McCracken and Kruesi like to point to New York City's subways, where an infusion of state cash led to the rebirth of a system that once was close to receiving its last rites. Sixteen years ago, New York state authorized $3.1 billion in bonds that helped pay for clean, reliable trains to replace New York City's graffiti-smeared, dilapidated fleet. As a result, ridership is now at a 25-year high, according to Railway Age magazine. "What was arguably the world's worst system is now arguably the best large system in the world," McCracken says. The Chicago area, he says, can do the same thing if mass transit and highway interests work together. If they don't cooperate, Illinois will pay a heavy price, McCracken says.
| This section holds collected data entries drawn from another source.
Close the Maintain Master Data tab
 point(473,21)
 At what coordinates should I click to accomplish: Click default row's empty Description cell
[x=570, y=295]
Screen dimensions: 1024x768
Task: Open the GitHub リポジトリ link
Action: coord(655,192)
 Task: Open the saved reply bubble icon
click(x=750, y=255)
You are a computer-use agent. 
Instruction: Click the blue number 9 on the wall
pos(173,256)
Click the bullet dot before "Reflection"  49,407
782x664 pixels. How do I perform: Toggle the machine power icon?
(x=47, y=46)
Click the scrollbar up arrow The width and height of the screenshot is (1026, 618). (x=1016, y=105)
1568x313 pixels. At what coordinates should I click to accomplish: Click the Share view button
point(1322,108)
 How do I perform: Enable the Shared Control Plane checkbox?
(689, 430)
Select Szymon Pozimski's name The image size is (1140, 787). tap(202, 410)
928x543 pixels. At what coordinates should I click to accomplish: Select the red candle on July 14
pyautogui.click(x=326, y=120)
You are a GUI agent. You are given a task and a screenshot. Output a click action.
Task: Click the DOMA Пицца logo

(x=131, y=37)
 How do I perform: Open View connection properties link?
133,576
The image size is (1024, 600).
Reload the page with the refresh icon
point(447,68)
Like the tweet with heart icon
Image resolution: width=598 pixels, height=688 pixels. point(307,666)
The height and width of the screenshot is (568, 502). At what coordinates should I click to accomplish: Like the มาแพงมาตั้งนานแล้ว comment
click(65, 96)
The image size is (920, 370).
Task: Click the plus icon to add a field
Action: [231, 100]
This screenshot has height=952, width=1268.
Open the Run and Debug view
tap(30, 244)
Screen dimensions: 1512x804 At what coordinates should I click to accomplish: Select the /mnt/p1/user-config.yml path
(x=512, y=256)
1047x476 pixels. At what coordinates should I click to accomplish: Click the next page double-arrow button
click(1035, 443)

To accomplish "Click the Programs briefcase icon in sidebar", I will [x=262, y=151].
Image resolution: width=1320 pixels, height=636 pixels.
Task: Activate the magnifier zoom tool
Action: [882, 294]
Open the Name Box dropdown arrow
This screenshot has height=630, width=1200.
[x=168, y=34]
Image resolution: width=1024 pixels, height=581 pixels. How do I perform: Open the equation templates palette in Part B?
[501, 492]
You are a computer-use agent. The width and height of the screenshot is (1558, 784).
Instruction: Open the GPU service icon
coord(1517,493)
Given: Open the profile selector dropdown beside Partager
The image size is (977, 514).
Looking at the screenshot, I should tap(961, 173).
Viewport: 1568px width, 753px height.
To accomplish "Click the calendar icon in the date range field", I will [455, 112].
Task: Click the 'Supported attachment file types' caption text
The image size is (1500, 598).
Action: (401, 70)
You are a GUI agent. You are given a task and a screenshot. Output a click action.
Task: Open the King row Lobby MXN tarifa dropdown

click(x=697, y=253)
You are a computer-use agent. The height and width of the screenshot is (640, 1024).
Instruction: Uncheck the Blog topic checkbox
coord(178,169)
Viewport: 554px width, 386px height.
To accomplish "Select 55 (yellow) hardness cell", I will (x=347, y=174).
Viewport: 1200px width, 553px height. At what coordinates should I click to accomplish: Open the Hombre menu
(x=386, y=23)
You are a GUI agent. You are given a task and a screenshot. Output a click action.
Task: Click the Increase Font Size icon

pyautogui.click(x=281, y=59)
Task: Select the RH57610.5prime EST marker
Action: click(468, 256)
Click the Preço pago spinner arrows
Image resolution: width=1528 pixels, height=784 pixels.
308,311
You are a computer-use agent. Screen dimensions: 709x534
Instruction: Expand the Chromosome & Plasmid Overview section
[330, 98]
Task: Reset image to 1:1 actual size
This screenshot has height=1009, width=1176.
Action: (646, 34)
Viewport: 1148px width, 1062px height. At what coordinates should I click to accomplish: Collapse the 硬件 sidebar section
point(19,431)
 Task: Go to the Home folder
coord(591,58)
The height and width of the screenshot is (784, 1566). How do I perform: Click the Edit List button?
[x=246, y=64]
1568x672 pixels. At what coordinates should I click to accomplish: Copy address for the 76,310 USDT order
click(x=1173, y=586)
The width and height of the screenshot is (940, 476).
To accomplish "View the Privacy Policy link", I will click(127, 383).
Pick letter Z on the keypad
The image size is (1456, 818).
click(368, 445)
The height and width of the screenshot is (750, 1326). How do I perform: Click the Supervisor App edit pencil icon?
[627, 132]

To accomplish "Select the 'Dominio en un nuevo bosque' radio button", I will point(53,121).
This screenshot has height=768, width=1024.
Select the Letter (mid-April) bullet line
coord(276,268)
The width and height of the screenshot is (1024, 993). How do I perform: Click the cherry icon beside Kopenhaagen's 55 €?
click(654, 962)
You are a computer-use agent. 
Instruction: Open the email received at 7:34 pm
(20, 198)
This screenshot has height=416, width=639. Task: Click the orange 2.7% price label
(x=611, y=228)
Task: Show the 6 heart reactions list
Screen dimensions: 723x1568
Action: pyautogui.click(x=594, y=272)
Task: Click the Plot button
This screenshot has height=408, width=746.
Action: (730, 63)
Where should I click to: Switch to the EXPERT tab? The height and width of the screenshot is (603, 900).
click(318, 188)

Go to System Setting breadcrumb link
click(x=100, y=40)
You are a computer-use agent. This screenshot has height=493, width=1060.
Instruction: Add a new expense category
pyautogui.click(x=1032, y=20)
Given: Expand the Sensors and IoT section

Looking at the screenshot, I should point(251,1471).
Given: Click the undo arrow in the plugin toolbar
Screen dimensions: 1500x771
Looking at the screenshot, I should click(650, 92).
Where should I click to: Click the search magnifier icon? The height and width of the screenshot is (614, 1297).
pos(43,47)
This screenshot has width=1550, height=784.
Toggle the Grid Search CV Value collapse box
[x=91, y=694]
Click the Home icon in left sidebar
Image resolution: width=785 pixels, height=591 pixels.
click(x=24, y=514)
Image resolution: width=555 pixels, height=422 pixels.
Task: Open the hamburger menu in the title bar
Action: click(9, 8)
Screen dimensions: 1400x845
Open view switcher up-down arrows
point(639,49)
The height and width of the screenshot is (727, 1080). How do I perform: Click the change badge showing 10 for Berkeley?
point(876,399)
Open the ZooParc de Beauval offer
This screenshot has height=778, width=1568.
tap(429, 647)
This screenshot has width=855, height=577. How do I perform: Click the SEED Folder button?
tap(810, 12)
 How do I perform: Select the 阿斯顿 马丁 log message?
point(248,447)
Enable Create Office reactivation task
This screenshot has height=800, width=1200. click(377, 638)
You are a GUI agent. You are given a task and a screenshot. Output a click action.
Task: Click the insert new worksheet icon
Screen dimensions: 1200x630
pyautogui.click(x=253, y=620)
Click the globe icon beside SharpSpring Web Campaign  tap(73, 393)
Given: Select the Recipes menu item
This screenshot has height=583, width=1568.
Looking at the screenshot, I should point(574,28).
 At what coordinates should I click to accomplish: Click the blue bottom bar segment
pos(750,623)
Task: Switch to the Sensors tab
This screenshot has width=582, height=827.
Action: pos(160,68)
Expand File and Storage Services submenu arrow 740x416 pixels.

Increased congestion on the roads will waste time and produce smog, making the region less competitive in the world marketplace. If people can't get to work and goods can't get to their destinations, Chicago and the state will lose business to other areas with more viable transit systems, he argues. The Chicago area already has the fifth worst gridlock in the country, according to a 1996 study by the Texas Transportation Institute at Texas A&M University. The time and fuel wasted cost the region $2.8 billion annually, the study estimated, or about $370 for every man, woman and child in the Chicago area. This gridlock will only get worse if transit isn't helped, Metro's Jeffrey Ladd says. The trick, he says, is persuading enough people that trains and buses make a difference in their lives, even for suburban commuters who drive. They need to know that without mass transit an extra 1.8 million people would be forced to commute by car every day, he says. "Why can't we have a mass transportation appreciation week?" Ladd suggests with a mischievous smile. "Just shut it down for a week and see the effect on the highway system." Jon Marshall is a free-lance writer who has reported extensively on transportation issues. He catches the train and bus from his Wilmette home.